Some key points to consider in the management of this condition include:
- The benefits of therapy for BV in nonpregnant women are to relieve vaginal symptoms and signs of infection, and reduce the risk for infectious complications after abortion or hysterectomy 1.
- Treatment of the male sex partner has not been beneficial in preventing the recurrence of BV, and therefore, male partners typically do not require treatment 1.
- After completing the initial treatment, consider a suppressive regimen with twice-weekly metronidazole gel for 4-6 months to prevent recurrence.

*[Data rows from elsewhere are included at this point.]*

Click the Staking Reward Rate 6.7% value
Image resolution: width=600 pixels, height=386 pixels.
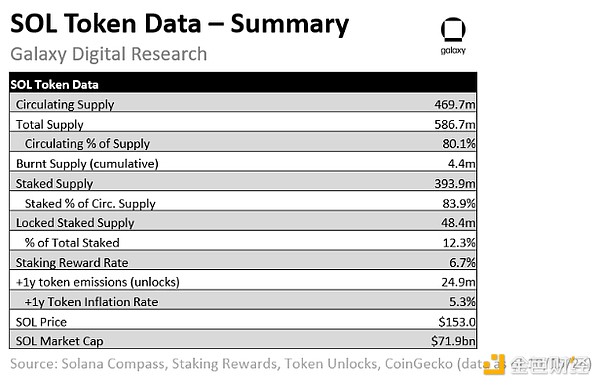click(x=462, y=262)
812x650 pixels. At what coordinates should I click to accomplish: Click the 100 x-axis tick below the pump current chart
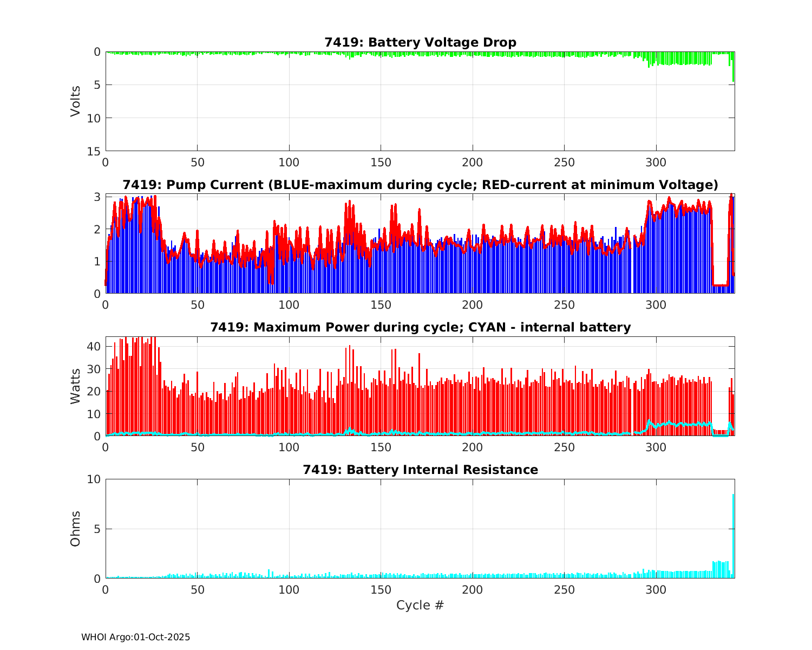pyautogui.click(x=289, y=304)
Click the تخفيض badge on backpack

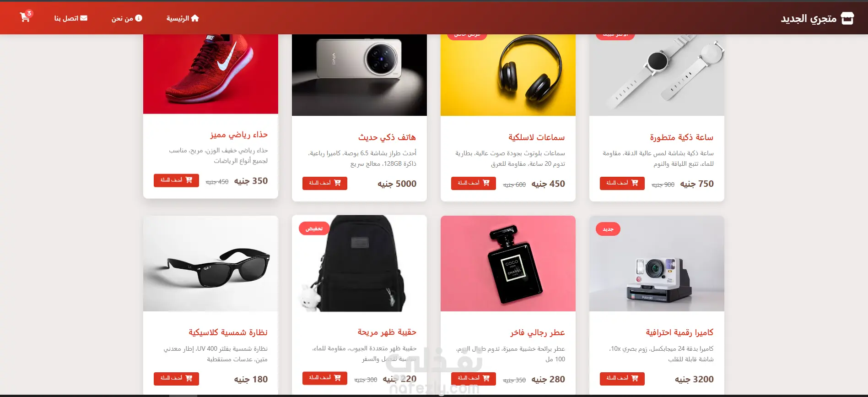(314, 228)
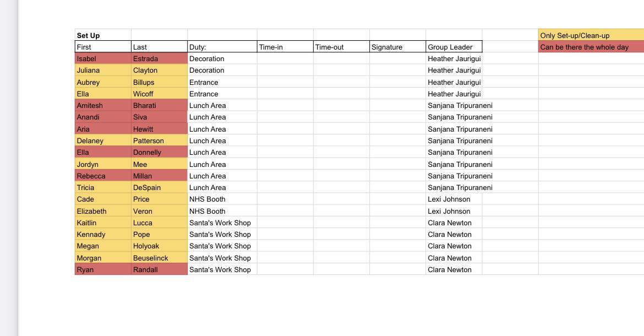Select the "Signature" header cell
This screenshot has width=644, height=336.
pyautogui.click(x=397, y=47)
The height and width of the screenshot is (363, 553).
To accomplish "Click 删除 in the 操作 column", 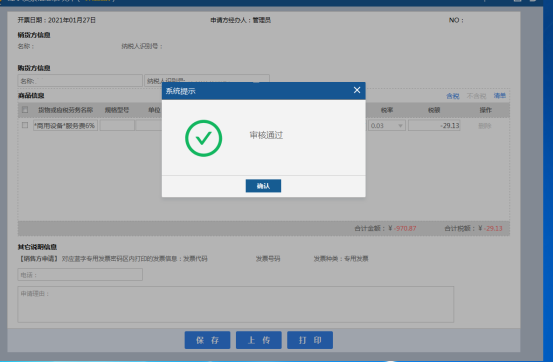I will click(485, 126).
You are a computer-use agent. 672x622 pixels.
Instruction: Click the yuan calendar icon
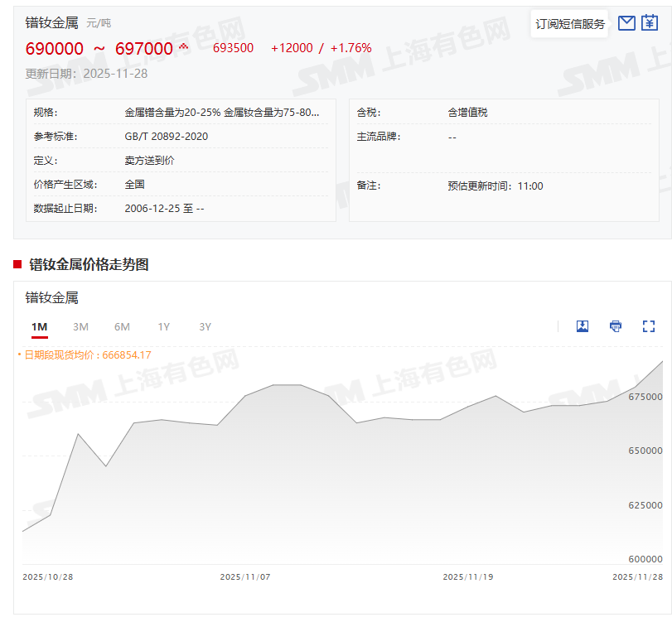[x=650, y=23]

- The patient should avoid douching, use condoms consistently, and consider probiotics containing Lactobacillus species to help restore normal vaginal flora.

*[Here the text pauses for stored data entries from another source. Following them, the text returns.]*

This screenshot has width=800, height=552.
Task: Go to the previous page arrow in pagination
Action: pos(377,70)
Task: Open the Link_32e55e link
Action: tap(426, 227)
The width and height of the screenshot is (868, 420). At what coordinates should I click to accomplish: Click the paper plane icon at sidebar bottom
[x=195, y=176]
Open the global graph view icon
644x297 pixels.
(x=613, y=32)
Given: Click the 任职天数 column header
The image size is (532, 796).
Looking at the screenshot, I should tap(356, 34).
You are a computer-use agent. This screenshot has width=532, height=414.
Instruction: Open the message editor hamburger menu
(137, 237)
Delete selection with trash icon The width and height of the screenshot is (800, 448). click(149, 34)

- Recurrent BV occurs when the normal vaginal microbiome, dominated by Lactobacillus species, is repeatedly disrupted, allowing overgrowth of anaerobic bacteria including Gardnerella vaginalis, leading to an increase in vaginal pH and the characteristic symptoms of abnormal discharge, fishy odor, and sometimes irritation or discomfort.

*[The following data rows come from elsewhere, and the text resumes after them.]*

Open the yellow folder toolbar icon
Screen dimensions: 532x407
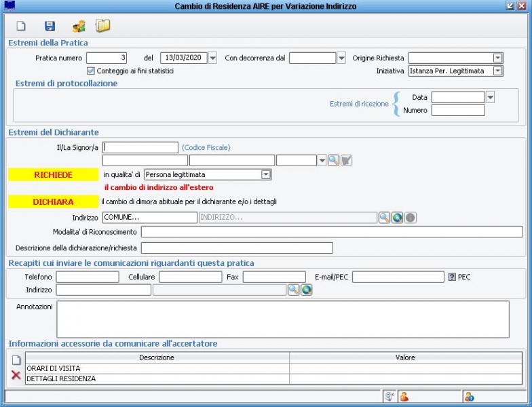tap(102, 26)
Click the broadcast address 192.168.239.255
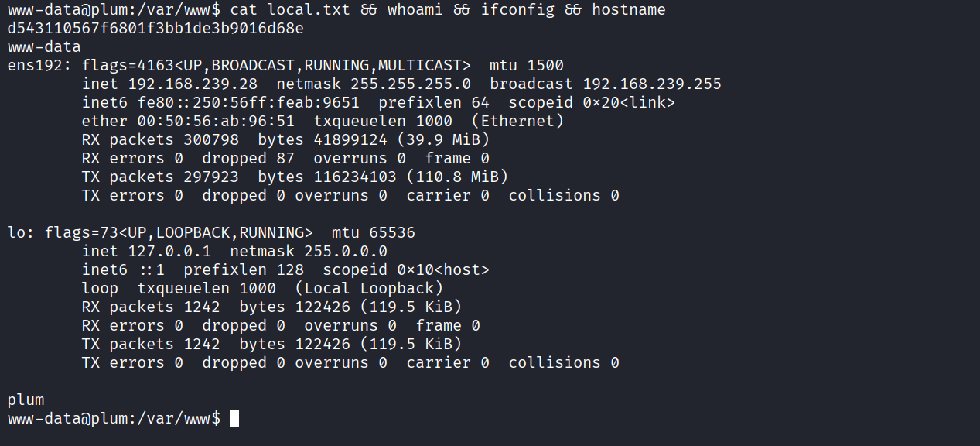The image size is (980, 446). 652,84
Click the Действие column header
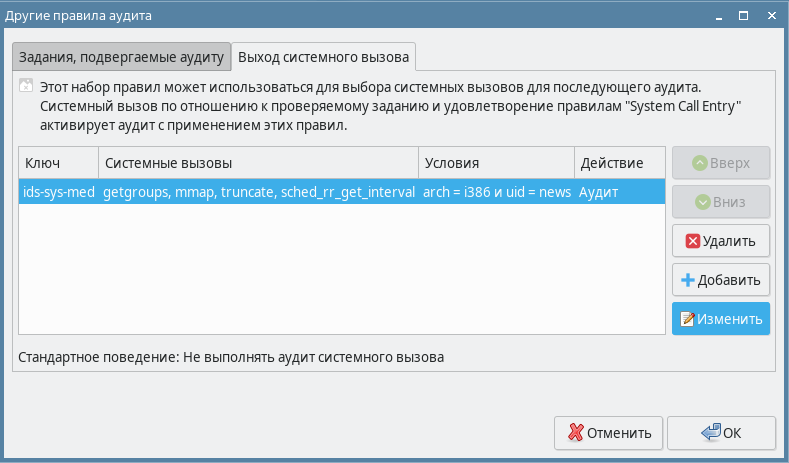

Follow-up visits are unnecessary if symptoms resolve, but recurrence is not unusual, and patients should return for additional treatment if symptoms recur 1.
From the Research
Treatment Options for Recurrent Bacterial Vaginosis
- The patient has had 3 confirmed Gardnerella vaginalis swab tests in 12 months, indicating recurrent bacterial vaginosis (BV) 2.
- Recommended treatment for recurrent BV includes an extended course of metronidazole treatment (500 mg twice daily for 10-14 days) or metronidazole vaginal gel 0.75% for 10 days, followed by two times per week for 3-6 months 2.
- However, studies have shown that Gardnerella vaginalis isolates from cases with recurrence of infection are often resistant to metronidazole 3.
Antibiotic Resistance and Treatment Efficacy
- Clindamycin therapy has been shown to have better clinical efficacy than metronidazole in cases of recurrent bacterial vaginosis, with 76% of Gardnerella vaginalis isolates sensitive to clindamycin 3.
- A study comparing the efficacy of oral metronidazole versus oral ampicillin for the treatment of urinary tract infection (UTI) by Gardnerella vaginalis found that ampicillin is effective, safe, and well-tolerated, while metronidazole is effective but not safe and poorly tolerated 4.
- Another study found that clindamycin exhibits a relatively higher susceptibility rate and lower resistance rate compared to metronidazole against Gardnerella vaginalis in both planktonic and biofilm formation 5.
Single-Dose Metronidazole Treatment
- A randomized, nonblinded study evaluated the efficacy of a single 2-g oral dose of metronidazole versus a seven-day regimen in the treatment of "nonspecific" vaginitis, with no significant difference in cure rates between the two groups 6.
- However, the effectiveness of single-dose metronidazole treatment for recurrent BV is unclear, and further studies are needed to determine its efficacy in this context 2, 6.